A la sortie de la guerre 39/45 la grande bourgeoisie qui s'était vautrée et goinfrée dans la collaboration après avoir financé les différents groupuscules extrémistes de droite avant guerre était disqualifiée par son soutien actif à Pétain et sa collaboration lucrative avec l'occupant. C'est dans ces circonstances particulières que la bourgeoisie, qui si elle n'a pas souffert de la guerre a été obligée d'accepter quelques concessions et notamment le programme du CNR qu'elle n'a jamais digéré.

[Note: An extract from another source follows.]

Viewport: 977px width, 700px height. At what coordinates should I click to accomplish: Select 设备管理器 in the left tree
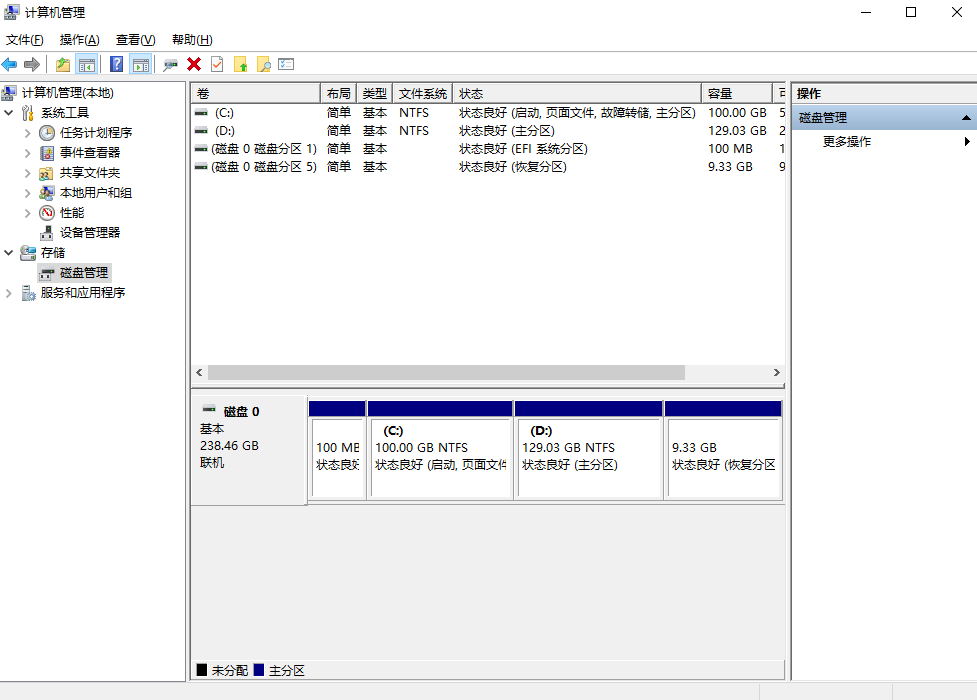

Les années 70 allaient voir le retour en force des grandes familles. Les visages avaient changés, les plus marqués par la collaboration ont été remplacés sur le devant de la scène par des nouveaux venus. L'heure de la revanche avait sonné. Pompidou bientôt suivi de Giscard allaient commencer la révolution néo conservatrice. Dans le viseur le programme du CNR qui sans être révolutionnaire avait consacré entre autres choses la nationalisation de certaines banques, de Renault, des entreprises d'électricité ou de la distribution du gaz et la création de la Sécurité sociale, de la retraite par répartition etc...

Dire que les prédateurs n'ont jamais accepté de voir des pans entiers de l'économie leur échapper au profit de l'intérêt général est un euphémisme.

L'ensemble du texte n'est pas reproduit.